He aquí cómo refirió el peregrino la verdadera historia del monje Sosistrato:
—Quien no ha pasado alguna vez por el
monasterio de San Sabas, diga que no conoce la desolación. Imaginaos un
antiquísimo edificio situado sobre el Jordán, cuyas aguas saturadas de arena
amarillenta, se deslizan ya casi agotadas hacia el Mar Muerto, por entre
bosquecillos de terebintos y manzanos de Sodoma. En toda aquella comarca no hay
más que una palmera cuya copa sobrepasa los muros del monasterio. Una soledad
infinita, sólo turbada de tarde en tarde por el paso de algunos nómadas que
trasladan sus rebaños; un silencio colosal que parece bajar de las montañas
cuya eminencia amuralla el horizonte. Cuando sopla el viento del desierto,
llueve arena impalpable; cuando el viento es del lago, todas las plantas quedan
cubiertas de sal. El ocaso y la aurora se confunden en una misma tristeza. Sólo
aquellos que deben expiar grandes crímenes, arrostran semejantes soledades. En
el convento se puede oír misa y comulgar. Los monjes que no son ya más que
cinco, y todos por lo menos sexagenarios, ofrecen al peregrino una modesta
colación de dátiles fritos, uvas, aguas del río y algunas veces vino de
palmera. Jamás salen del monasterio, aunque las tribus vecinas los respetan
porque son buenos médicos. Cuando muere alguno, le sepultan en las cuevas que
hay debajo a la orilla del río, entre las rocas. En esas cuevas anidan ahora
parejas de palomas azules, amigas del convento; antes, hace ya muchos años,
habitaron en ellas los primeros anacoretas, uno de los cuales fue el monje
Sosistrato cuya historia he prometido contaros. Ayúdeme nuestra Señora del
Carmelo y vosotros escuchad con atención. Lo que vais a oír me lo refirió
palabra por palabra el hermano Porfirio, que ahora está sepultado en una de las
cuevas de San Sabas, donde acabó su santa vida a los ochenta años en la virtud
y la penitencia. Dios le haya acogido en su gracia. Amén.

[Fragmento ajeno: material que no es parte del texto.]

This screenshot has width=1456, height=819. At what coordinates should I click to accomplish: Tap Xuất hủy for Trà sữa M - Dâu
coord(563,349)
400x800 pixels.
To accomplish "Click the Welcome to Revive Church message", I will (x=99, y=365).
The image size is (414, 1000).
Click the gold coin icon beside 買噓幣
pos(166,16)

Sosistrato era un monje armenio, que había
resuelto pasar su vida en la soledad con varios jóvenes compañeros suyos de
vida mundana, recién convertidos a la religión del crucificado. Pertenecía,
pues, a la fuerte raza de los estilitas. Después de largo vagar por el
desierto, encontraron un día las cavernas de que os he hablado y se instalaron
en ellas. El agua del Jordán, los frutos de una pequeña hortaliza que
cultivaban en común, bastaban para llenar sus necesidades. Pasaban los días
orando y meditando. De aquellas grutas surgían columnas de plegarias, que
contenían con su esfuerzo la vacilante bóveda de los cielos próxima a
desplomarse sobre los pecados del mundo. El sacrificio de aquellos desterrados,
que ofrecían diariamente la maceración de sus carnes y la pena de sus ayunos a
la justa ira de Dios, para aplacarla, evitó muchas pestes, guerras y
terremotos. Esto no lo saben los impíos que ríen con ligereza de las
penitencias de los cenobitas. Y sin embargo, los sacrificios y oraciones de los
justos son las claves del techo del universo.

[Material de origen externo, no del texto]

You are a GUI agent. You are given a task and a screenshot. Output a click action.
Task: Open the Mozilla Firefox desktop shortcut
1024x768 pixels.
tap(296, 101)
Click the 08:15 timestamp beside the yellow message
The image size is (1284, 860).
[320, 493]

Al cabo de treinta años de austeridad y
silencio, Sosistrato y sus compañeros habían alcanzado la santidad. El demonio,
vencido, aullaba de impotencia bajo el pie de los santos monjes. Estos fueron
acabando sus vidas uno tras otro, hasta que al fin Sosistrato se quedó solo.

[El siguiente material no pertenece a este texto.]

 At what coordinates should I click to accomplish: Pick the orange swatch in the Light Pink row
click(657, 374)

Estaba muy viejo, muy pequeñito. Se había vuelto casi transparente. Oraba
arrodillado quince horas diarias, y tenía revelaciones. Dos palomas amigas
traíanle cada tarde algunos granos de granada y se los daban a comer con el
pico. Nada más que de eso vivía; en cambio olía bien como un jazminero por la
tarde. Cada año, el viernes doloroso, encontraba al despertar, en la cabecera
de su lecho de ramas, una copa de oro llena de vino y un pan con cuyas especies
comulgaba absorbiéndose en éxtasis inefables. Jamás se le ocurrió pensar de
dónde vendría aquello, pues bien sabía que el señor Jesús puede hacerlo. Y
aguardando con unción perfecta el día de su ascensión a la bienaventuranza,
continuaba soportando sus años. Desde hacía más de cincuenta, ningún caminante
había pasado por allí.
Pero una mañana, mientras el monje rezaba
con sus palomas, éstas asustadas de pronto, echaron a volar abandonándole. Un
peregrino acababa de llegar a la entrada de la caverna. Sosistrato, después de
saludarle con santas palabras, le invitó a reposar indicándole un cántaro de
agua fresca. El desconocido bebió con ansia como si estuviese anonadado de
fatiga; y después de consumir un puñado de frutas secas que extrajo de su
alforja, oró en compañía del monje.
Transcurrieron siete días. El caminante
refirió su peregrinación desde Cesarea a las orillas del Mar Muerto, terminando
la narración con una historia que preocupó a Sosistrato.
—He visto los cadáveres de las ciudades
malditas —dijo una noche a su huésped—. He mirado humear el mar como una
hornalla, y he contemplado lleno de espanto a la mujer de sal, la castigada
esposa de Lot. La mujer está viva, hermano mío, y yo la he escuchado gemir y la
he visto sudar al sol del mediodía.
—Cosa parecida cuenta Juvencus en su
tratado De Sodoma —dijo en voz baja Sosistrato.
—Sí, conozco el pasaje añadió el
peregrino—. Algo más definitivo hay en él todavía; y de ello resulta que la
esposa de Lot ha seguido siendo fisiológicamente mujer. Yo he pensado que sería
obra de caridad libertarla de su condena…
—Es la justicia de Dios —exclamó el
solitario.
—¿No vino Cristo a redimir también con su
sacrificio los pecados del antiguo mundo? -replicó suavemente el viajero que
parecía docto en letras sagradas-. ¿Acaso el bautismo no lava igualmente el
pecado contra la Ley que el pecado contra el Evangelio?…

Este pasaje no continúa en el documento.